Sunday, July 3, 2011

So a guy walks into a bar...

Thus far I've watched a handful of episodes beginning, obviously, with the very first episode. Though I've thought extensively about what this project and have written a dozen pages worth of notes on a yellow legal pad (hey, I'm an English professor, I can't help myself), I have not settled on any concrete way in which to structure my posts. Should I just write exposition? Should I dissect episodes chronologically? Discuss them as a whole. Provide a synopsis of each episode? One post per episode? One post per five?

I have not settled on any answers for these questions. So I will simply begin writing as I sit here notes in hand. And if these posts take on any kind of common structure, so be it.

So the pilot of Cheers is entitled "Give Me a Ring Sometime." A clever title, for its day I'm sure. The cold open gives us Sam Malone hanging out in an empty bar moving boxes and cleaning glasses when in walks in a young kid asking for a beer. Malone, ever the responsible small business owner, asks for ID. The kid produces a fake that says he was born in the 1940's. We're not even a minute in to the experiment and I'm already being smacked in the face with how old this show is. It started September 20, 1982 -- nearly one full year before I was born.

Anyway, the kid talks about seeing action in 'Nam and is refused service. We have our credits and in walks Diane Chambers. Based on the title of the episode and what I know from having seeing many episodes as a child, I realize that his man with her, her professor/fiance (aptly named Sumner) is not going to be around for long. Around for long he is not as Sumner tracks down his ex-wife to retrieve the wedding ring he gave her so he can give it to his new bride-to-be, Diane.

Um, what? This dude is running off with his graduate student (it's established that Diane is a TA at Boston University working for her lit professor) to Barbados to get married and he hasn't given her a ring? Isn't that a red flag, Diane? Also this man is a professor. In Boston. In the 1982. How the eff does he have money to fly to Barbados and no money to go buy a new engagement ring?

(Additionally there's one scene in which an old lady in a wheel chair is a patron. How the hell did she get down the flight of stairs?
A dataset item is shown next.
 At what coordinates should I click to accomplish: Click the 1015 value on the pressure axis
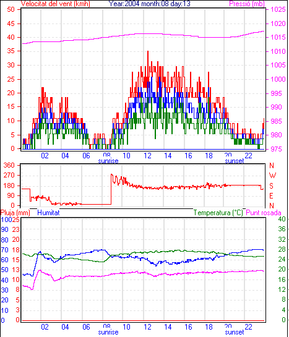278,37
But I digress...)

Sumner returns sans ring to the bar where Diane and Sam are already establishing their love/hate relationship that drives the first half of the series. He lives again to fetch the ring with Diane this time trying to stop him because the ring is not necessary. It's just a symbol, she states.

"Symbols matter," Sumner replies. This I write in my notes because I feel it may have some meaning later on.

Later on we are introduced to Norm Peterson, professional bar fly, amateur accountant. It's also explained the Sam "Mayday" Malone was a relief pitcher for the Boston Red Sox for a few successful years until alcoholism got the better of him. While still a drunk, he bought the bar and now keeps it for "sentimental reasons." See! Symbols do matter...

Along with waitress Carla and Sam's old manager in the minors, Coach, we have a main cast of five characters. Cliff Clavin is here, too, but only as a guest actor.

All in all, I laughed out loud a few more times than I figured I would have. And I'm surprised to learn that I didn't know (understand) that Diane was an English lit TA when I watched this show as a child. I'm looking forward to catching a liteany of references that were over my head back then. But then again, I fear any literature references/jokes made by Diane will come across as the character painting herself as a nerd who can't get communicate with regular people ala the Sheldon character in The Big Bang Theory.

All in all, I enjoyed the episode and after rewriting this post I've decided there is no way in hell I'm writing one post per episode.